Now, where was I…
Thanks to some encouragement from the fine folks at Bar Italia – plus today’s announcement of the first Pulp show on the U.S. East Coast since 1998 – I have decided to finally take this blog out of the mothballs and write about the 14 remaining released Pulp songs.
We’ll begin (again) with yet another contender for Most Well-Known Pulp Song in America. Thanks to its inclusion in the film Trainspotting (and its equally seminal soundtrack CD), “Mile End” was quite possibly many American fans’ real introduction to the band.
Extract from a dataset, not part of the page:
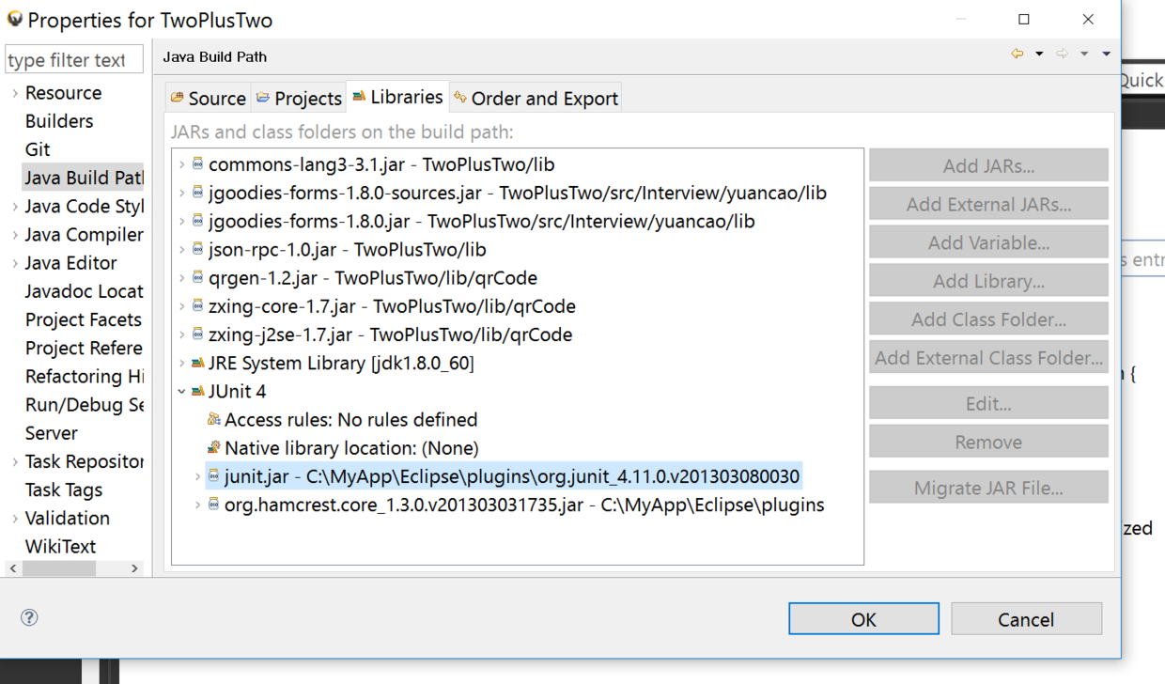Click the Native library location icon
The height and width of the screenshot is (684, 1165).
[x=213, y=447]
The arch, art-glam melody and Jarvis’ quivering, sarcastic falsetto gave us our first indication that this band was very different from Oasis, Blur, etc.
“Mile End” was recorded during the Different Class sessions, and fits pretty handily into that album’s loose concept. In 1989, while studying film at St. Martin’s College, Jarvis lived in a squat in a decrepit high-rise apartment building in the Mile End section of London. He later called it “the worst nine months of my entire life.” And so, the lyrics detail a life surrounded by squalor, crime and despair with plenty of vivid detail. The jaunty music may sound merely ironic, but the way the two-note melody and Jarvis’ vocal fall on the words “Mile End” cements the helplessness, rage and sadness of the song.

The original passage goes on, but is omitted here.